O processo seguiu seu curso normalmente em todas as instâncias da Universidade, sem objeções ou resistências de qualquer setor da comunidade universitária. Para o relator, esse trâmite normal na cassação dos títulos demonstra para a sociedade que a democracia é um valor fundamental para a instituição. “A unanimidade mostra um pensamento geral de um colegiado democrático. Eu acho que não existe conotação política nessa decisão. O que existe é que a democracia, independentemente de qualquer coisa, tem de ser preservada”, declara.

Regras

A concessão do título de Doutor Honoris Causa pela UFRN tem suas regras definidas pelo Regimento Geral da instituição. O artigo 139 do regimento prevê que podem receber o título personalidades nacionais ou estrangeiras que tenham contribuído de modo notável para o progresso das ciências, letras ou artes ou que tenham prestado relevantes serviços à Universidade ou à humanidade.
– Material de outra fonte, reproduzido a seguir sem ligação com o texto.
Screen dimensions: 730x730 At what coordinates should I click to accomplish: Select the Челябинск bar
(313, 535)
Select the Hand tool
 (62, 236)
Esse regimento foi uma das bases para a revogação da concessão dos títulos aos dois presidentes da ditadura. Além disso, foram utilizados o Relatório da Comissão da Verdade da UFRN (CV-UFRN) e o Relatório da Comissão Nacional da Verdade (CNV). A CV-UFRN foi instituída em outubro de 2012 e instalada em dezembro de 2013, pela então reitora Ângela Paiva. O Relatório da CV-UFRN recomenda a anulação fundamentando-se na comprovada responsabilidade de ambos os agraciados pelas graves violações de direitos humanos cometidas durante o regime militar.
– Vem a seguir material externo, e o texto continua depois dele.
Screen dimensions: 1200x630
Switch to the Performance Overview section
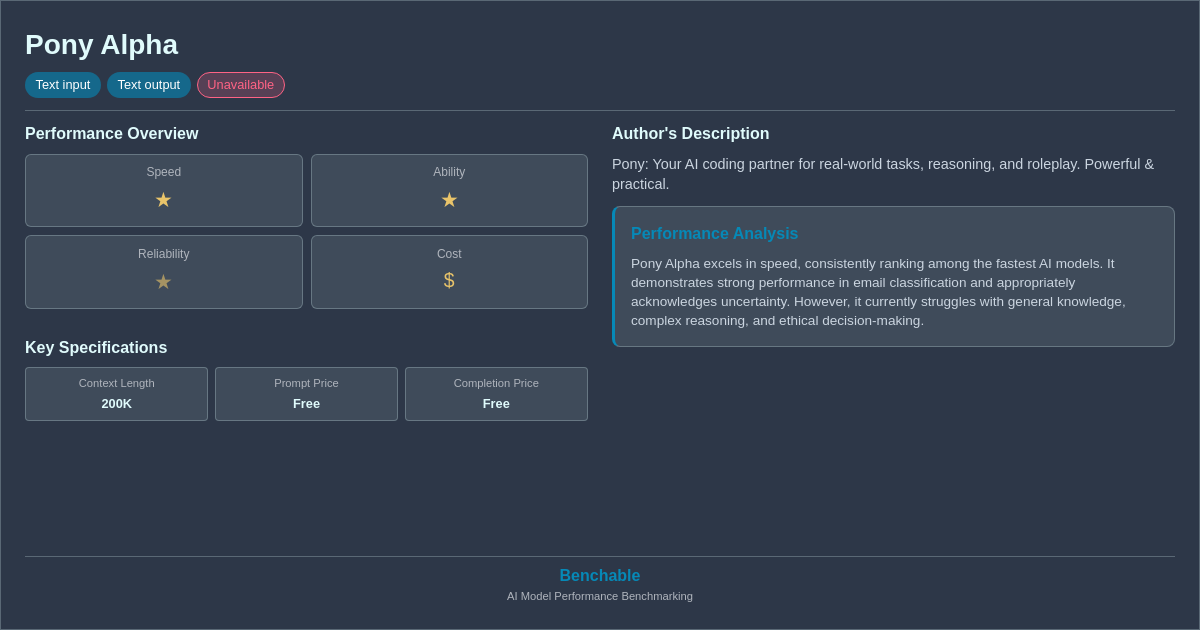(112, 133)
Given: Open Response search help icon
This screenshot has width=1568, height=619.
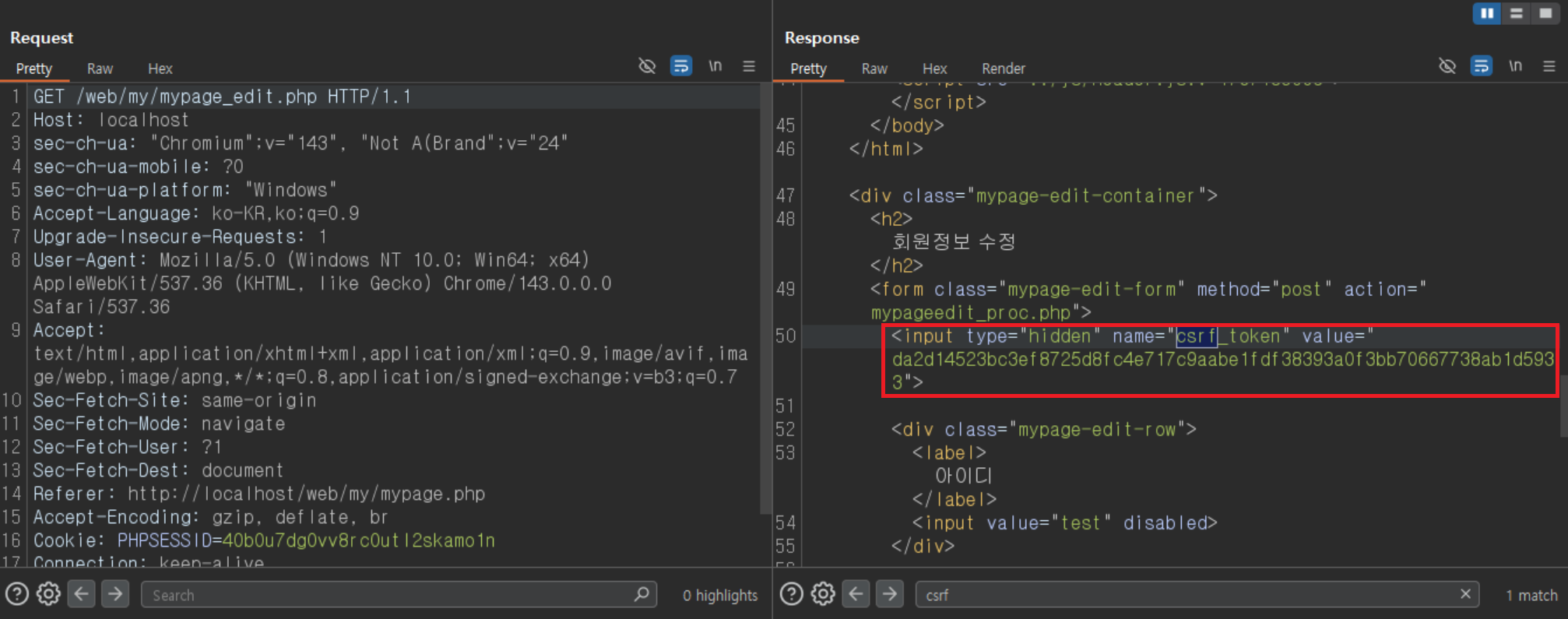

A implantação de algumas recomendações da CV-UFRN é um marco histórico e de grande importância para que fatos como a ditadura militar não se repitam. A opinião é de Maria da Conceição Fraga, professora titular aposentada do Departamento de História da UFRN. “A Comissão (da Verdade) permitiu identificar, montar cenário de tudo o que aconteceu naquela época. Mas as recomendações são mais importantes, porque são decisões que nos fazem lembrar, que nos fazem prevenir, que nos fazem promover a justiça e assegurar a memória para nunca esquecer dos acontecimentos”, comemora.

Castello Branco e Médici

Primeiro nome na lista de responsáveis por graves violações de direitos humanos no período da Ditadura, Castello Branco foi o primeiro dos presidentes da República durante o regime. Esteve no cargo entre 15 de abril de 1964 e 15 de março de 1967.

De sua responsabilidade pessoal é a criação do Serviço Nacional de Informação (SNI), órgão encarregado de coordenar a repressão do Estado brasileiro, cujas ações foram dirigidas pelos presidentes militares subsequentes. A definição do objetivo do SNI consta do relatório da CNV.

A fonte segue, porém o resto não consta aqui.